Le vote a été adopté par 137 voix pour et 7 contre. La plupart des députés des partis d’opposition Fidesz et KDNP ont quitté l’hémicycle avant le vote, poursuivant ainsi leur boycott d’une institution qu’ils qualifient de « nouvelle ÁVH » – en référence à la police secrète de l’époque communiste en Hongrie.

Malgré la majorité qualifiée dont dispose Tisza, le processus de sélection a révélé certaines dissensions internes. Un député de Tisza, Márton Melléthei-Barna, a confirmé avoir voté contre Anna Unger, expliquant qu’il préférait son collègue candidat Miklós Ligeti pour des raisons professionnelles.

Anna Unger. [Crédits : diffusion en direct du Parlement hongrois]

La polémique autour de la thèse de doctorat

Unger, éminente chercheuse en sciences politiques à l’université ELTE, n’en est pas à sa première polémique politique, même si des critiques ont récemment émané également des milieux libéraux.

Fin 2024, Anna Unger a essuyé une vague de critiques concernant son rôle de rapporteuse officielle de la thèse de doctorat de Balázs Orbán, alors directeur politique de l’ancien Premier ministre Viktor Orbán. Les détracteurs se sont interrogés sur les raisons pour lesquelles l’université facilitait l’obtention d’un doctorat à un haut fonctionnaire d’un gouvernement qui s’était à plusieurs reprises opposé aux institutions universitaires.

Unger a défendu son rôle, arguant que les enseignants ne doivent pas faire de discrimination entre les étudiants sur la base de leur affiliation politique.

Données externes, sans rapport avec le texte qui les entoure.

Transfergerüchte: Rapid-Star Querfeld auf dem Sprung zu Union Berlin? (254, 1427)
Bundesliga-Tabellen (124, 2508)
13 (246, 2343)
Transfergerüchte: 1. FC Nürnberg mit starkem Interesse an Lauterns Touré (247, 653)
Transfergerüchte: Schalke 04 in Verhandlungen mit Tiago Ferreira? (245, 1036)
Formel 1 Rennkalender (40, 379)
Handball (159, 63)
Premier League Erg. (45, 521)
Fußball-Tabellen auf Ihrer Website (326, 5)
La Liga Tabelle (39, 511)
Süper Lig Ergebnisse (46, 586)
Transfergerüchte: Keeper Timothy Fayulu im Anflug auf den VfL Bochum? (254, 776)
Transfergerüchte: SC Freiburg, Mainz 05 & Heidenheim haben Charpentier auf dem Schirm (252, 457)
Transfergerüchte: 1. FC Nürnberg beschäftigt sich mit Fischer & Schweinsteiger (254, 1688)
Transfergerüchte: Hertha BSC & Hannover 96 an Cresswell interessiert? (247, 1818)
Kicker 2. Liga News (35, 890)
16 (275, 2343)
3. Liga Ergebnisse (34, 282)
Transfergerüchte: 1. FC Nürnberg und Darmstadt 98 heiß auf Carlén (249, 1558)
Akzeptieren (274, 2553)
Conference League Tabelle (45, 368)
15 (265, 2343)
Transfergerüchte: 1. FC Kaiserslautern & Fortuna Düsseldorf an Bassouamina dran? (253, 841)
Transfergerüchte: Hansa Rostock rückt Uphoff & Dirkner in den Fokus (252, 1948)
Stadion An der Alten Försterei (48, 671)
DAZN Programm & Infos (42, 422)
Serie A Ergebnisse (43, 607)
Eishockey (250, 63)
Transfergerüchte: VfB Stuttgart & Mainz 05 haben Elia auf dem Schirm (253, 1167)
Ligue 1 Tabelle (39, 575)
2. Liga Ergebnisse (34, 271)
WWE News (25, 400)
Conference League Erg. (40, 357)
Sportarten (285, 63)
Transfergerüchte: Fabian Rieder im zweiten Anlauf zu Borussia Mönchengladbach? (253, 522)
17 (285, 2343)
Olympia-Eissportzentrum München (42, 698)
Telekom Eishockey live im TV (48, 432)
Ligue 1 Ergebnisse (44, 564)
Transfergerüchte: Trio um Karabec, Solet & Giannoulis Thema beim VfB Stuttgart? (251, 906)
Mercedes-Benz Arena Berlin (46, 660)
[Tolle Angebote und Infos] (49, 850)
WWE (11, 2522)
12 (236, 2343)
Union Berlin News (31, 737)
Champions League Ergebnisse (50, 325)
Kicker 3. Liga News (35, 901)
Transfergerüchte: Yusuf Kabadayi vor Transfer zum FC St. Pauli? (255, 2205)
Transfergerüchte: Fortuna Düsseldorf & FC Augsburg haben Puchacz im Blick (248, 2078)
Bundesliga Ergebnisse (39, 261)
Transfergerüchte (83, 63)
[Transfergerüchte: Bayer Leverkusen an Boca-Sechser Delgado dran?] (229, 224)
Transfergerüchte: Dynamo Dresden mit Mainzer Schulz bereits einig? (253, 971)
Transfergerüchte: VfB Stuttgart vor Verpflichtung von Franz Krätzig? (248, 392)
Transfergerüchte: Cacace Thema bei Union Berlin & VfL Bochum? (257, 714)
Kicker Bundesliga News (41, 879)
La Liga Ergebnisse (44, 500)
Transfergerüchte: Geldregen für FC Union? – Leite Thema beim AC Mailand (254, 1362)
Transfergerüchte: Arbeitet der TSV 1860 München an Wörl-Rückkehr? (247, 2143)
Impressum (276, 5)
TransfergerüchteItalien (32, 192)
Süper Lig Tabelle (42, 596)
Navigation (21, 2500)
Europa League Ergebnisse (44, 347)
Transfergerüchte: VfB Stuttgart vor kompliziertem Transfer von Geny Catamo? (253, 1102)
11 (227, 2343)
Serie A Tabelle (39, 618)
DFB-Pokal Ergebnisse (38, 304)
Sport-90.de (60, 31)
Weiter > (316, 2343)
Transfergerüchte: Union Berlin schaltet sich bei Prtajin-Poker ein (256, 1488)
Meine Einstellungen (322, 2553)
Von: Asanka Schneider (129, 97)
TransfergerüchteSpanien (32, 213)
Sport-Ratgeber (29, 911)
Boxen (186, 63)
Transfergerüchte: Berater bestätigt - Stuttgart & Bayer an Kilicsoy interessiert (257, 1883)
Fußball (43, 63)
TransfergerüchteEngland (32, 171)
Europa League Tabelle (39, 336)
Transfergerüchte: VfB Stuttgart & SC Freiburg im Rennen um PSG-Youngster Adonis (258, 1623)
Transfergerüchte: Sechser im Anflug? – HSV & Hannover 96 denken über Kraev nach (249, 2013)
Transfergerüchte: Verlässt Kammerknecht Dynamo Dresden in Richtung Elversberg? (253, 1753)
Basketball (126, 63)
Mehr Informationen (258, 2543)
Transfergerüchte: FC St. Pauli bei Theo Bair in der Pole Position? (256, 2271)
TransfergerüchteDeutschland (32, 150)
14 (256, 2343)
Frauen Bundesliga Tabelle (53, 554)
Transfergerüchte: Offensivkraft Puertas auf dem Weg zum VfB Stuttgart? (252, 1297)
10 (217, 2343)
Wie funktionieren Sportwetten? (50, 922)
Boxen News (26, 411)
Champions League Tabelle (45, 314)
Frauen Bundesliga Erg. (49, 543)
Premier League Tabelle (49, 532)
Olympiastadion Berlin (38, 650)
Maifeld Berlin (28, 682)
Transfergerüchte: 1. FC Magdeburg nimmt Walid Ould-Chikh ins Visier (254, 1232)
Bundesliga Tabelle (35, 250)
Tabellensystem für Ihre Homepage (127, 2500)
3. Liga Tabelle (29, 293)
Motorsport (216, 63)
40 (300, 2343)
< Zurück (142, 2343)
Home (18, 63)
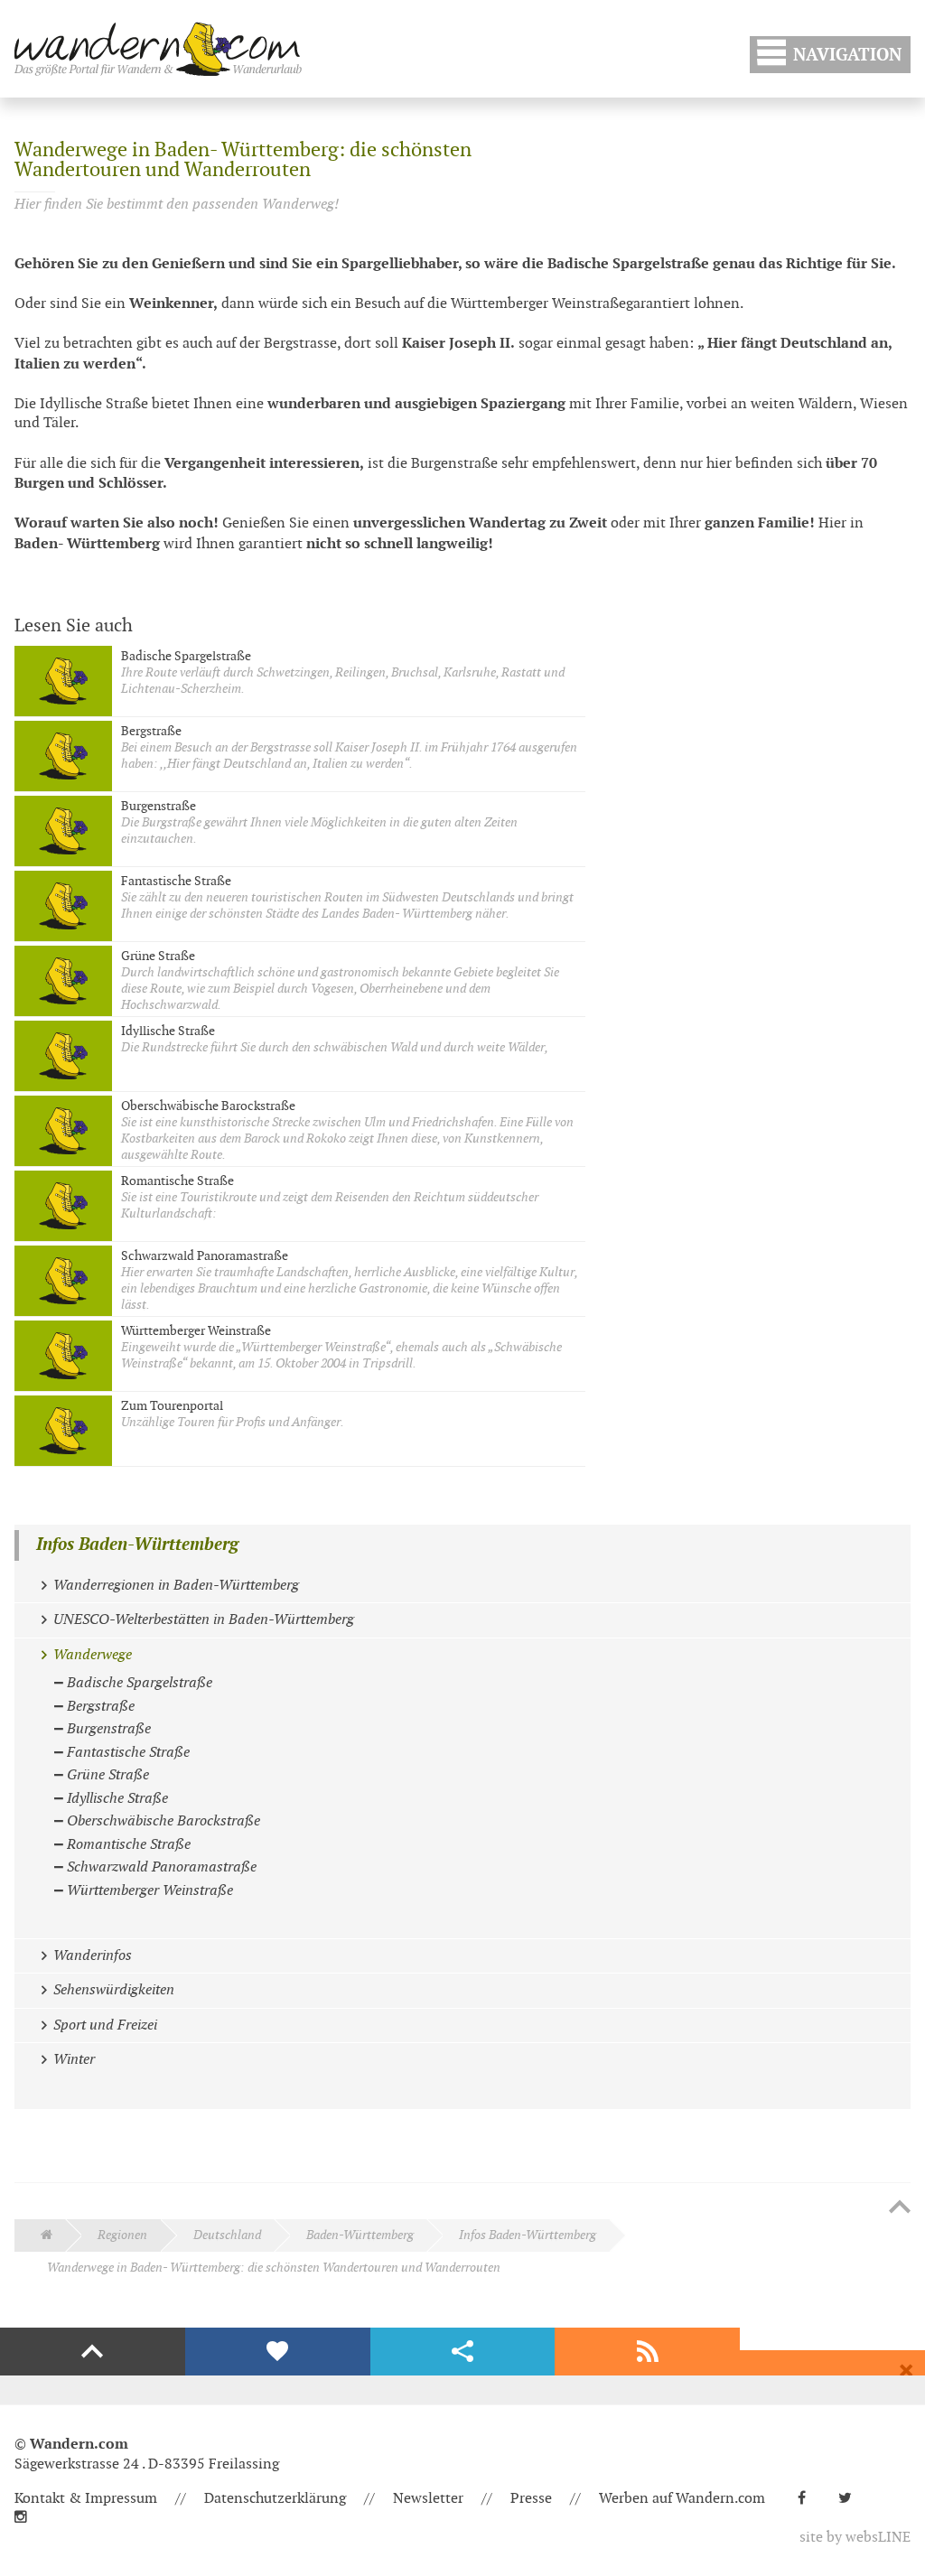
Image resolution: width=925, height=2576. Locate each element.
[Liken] (277, 2352)
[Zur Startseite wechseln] (158, 49)
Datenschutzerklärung (275, 2498)
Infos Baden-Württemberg (137, 1545)
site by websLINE (855, 2537)
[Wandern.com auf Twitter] (852, 2498)
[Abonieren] (647, 2352)
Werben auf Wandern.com (682, 2498)
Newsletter (428, 2498)
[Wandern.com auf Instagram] (28, 2517)
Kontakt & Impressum (85, 2498)
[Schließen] (906, 2371)
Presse (531, 2498)
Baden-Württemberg (360, 2235)
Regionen (122, 2235)
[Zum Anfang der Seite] (900, 2208)
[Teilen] (463, 2352)
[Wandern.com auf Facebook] (809, 2498)
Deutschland (227, 2235)
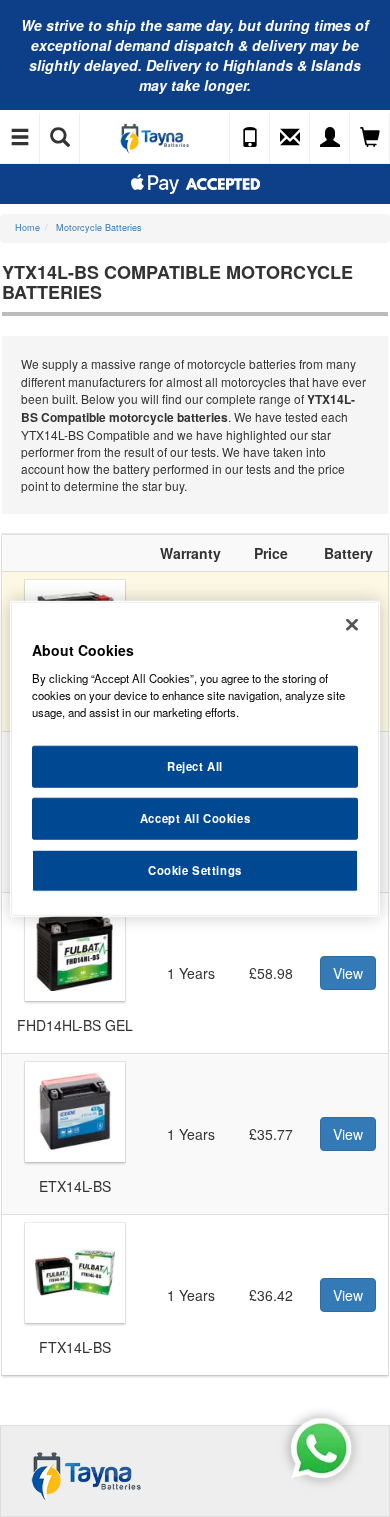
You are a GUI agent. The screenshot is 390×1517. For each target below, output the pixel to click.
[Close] (352, 624)
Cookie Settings (195, 870)
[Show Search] (60, 138)
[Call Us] (250, 138)
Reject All (195, 766)
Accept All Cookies (195, 818)
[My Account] (330, 138)
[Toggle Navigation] (20, 138)
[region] (195, 758)
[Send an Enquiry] (290, 138)
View (348, 973)
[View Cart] (370, 138)
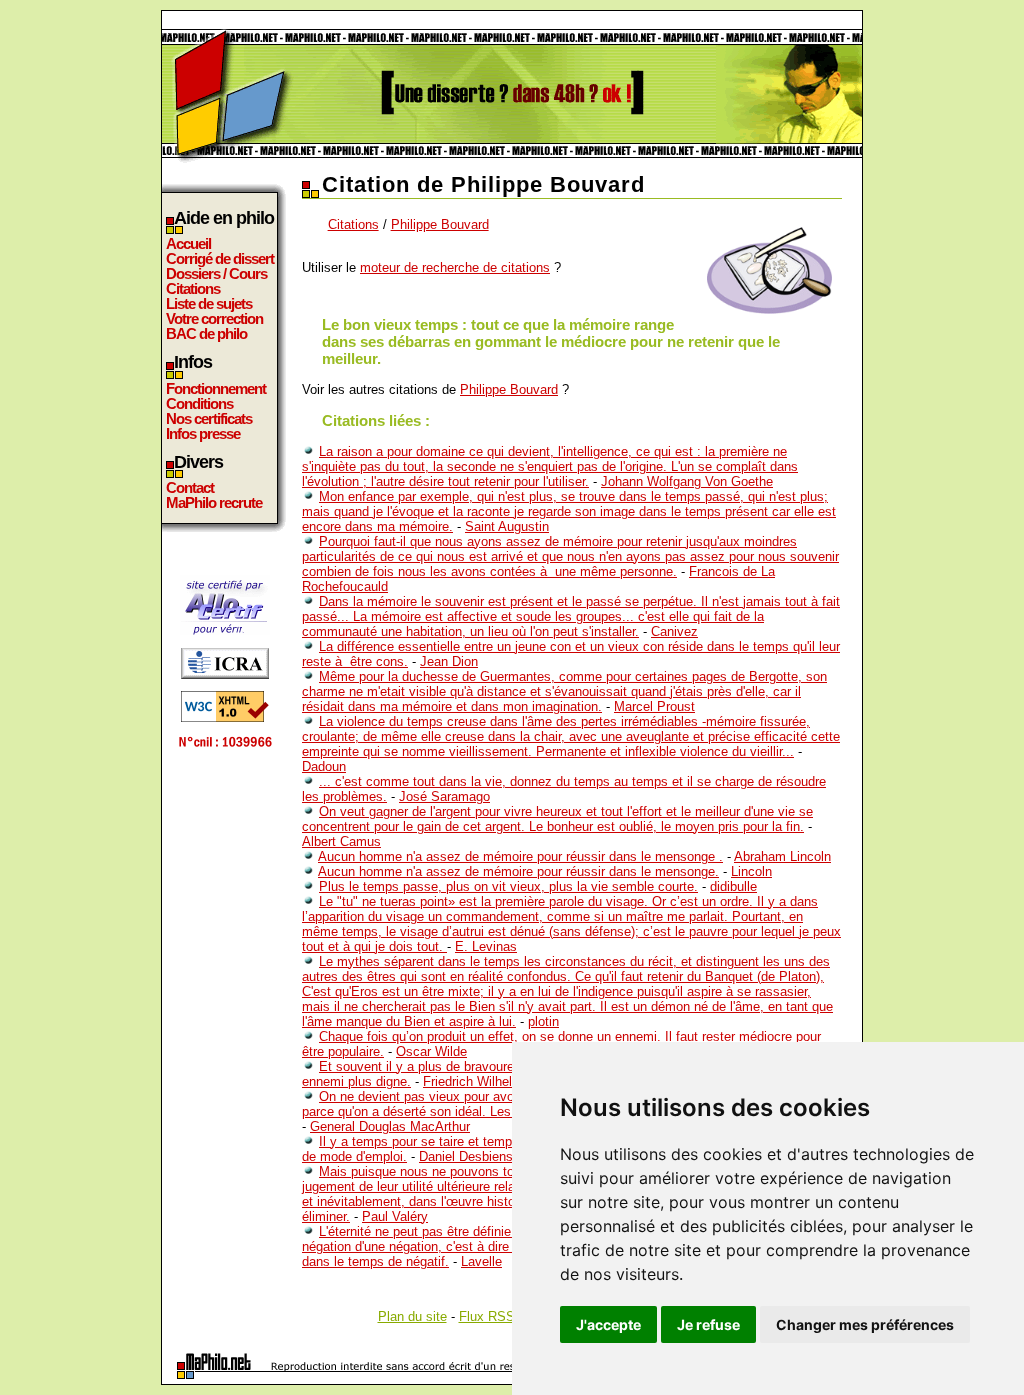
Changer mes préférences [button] (865, 1324)
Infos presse (203, 433)
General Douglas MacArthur (390, 1126)
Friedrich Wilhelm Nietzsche (504, 1081)
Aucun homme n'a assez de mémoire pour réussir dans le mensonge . (520, 856)
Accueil (188, 243)
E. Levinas (486, 946)
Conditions (199, 403)
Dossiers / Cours (216, 273)
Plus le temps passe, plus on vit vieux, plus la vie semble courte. (508, 886)
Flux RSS (487, 1316)
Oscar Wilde (431, 1051)
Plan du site (412, 1316)
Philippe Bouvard (440, 224)
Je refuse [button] (708, 1324)
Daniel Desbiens (466, 1156)
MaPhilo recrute (214, 502)
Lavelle (481, 1261)
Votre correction (214, 318)
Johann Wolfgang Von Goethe (687, 481)
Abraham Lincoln (782, 856)
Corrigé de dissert (220, 258)
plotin (543, 1021)
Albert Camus (341, 841)
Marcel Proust (654, 706)
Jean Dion (449, 661)
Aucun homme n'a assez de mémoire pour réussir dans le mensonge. (518, 871)
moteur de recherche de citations (455, 267)
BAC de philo (206, 333)
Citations (193, 288)
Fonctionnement (216, 388)
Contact (190, 487)
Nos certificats (209, 418)
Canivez (674, 631)
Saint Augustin (507, 526)
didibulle (733, 886)
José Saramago (444, 796)
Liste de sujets (209, 303)
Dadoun (324, 766)
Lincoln (751, 871)
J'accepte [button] (608, 1324)
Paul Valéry (395, 1216)
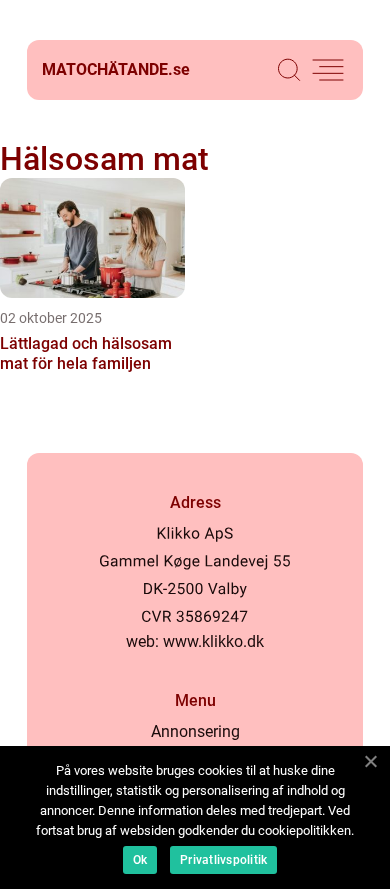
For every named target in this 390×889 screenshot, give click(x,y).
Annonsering (195, 731)
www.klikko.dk (213, 641)
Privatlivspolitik (223, 860)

Elle a déclaré par la suite que cette polémique l’a rendue « intouchable » face aux attaques publiques.

Identifier les « facilitateurs »

Lors de son audition parlementaire, Unger a déclaré que le bureau doit se concentrer non seulement sur le recouvrement des avoirs, mais aussi sur l’identification des chaînes institutionnelles et des décideurs qui ont permis la corruption.

« Qui sont les acteurs qui ont contribué à cela ? Quel est le procureur qui n’a pas engagé de poursuites ? Qui, au sein de la banque centrale, n’a pas empêché la perte d’actifs mais n’a rien fait pour y remédier ? », a demandé Unger.

Elle a ajouté que les fonctionnaires chargés de protéger les deniers publics mais qui ont manqué à leur devoir doivent être identifiés.

Unger a également mis en garde contre toute attente de résultats immédiats, soulignant que si six ans peuvent suffire pour aboutir à des mises en accusation, les jugements définitifs prennent souvent beaucoup plus de temps dans le système judiciaire hongrois.

Ses propos ont suscité des accusations de « sabotage » de la part de l’ancien candidat au poste de Premier ministre, Péter Márki-Zay. Magyar a défendu cette nomination, affirmant que même si les procédures pénales prennent du temps, son gouvernement reste déterminé à changer le statu quo.

Le mandat de Unger débutera le 1er septembre. Le bureau recherche toujours trois adjoints supplémentaires, les candidatures précédentes ayant été déclarées irrecevables.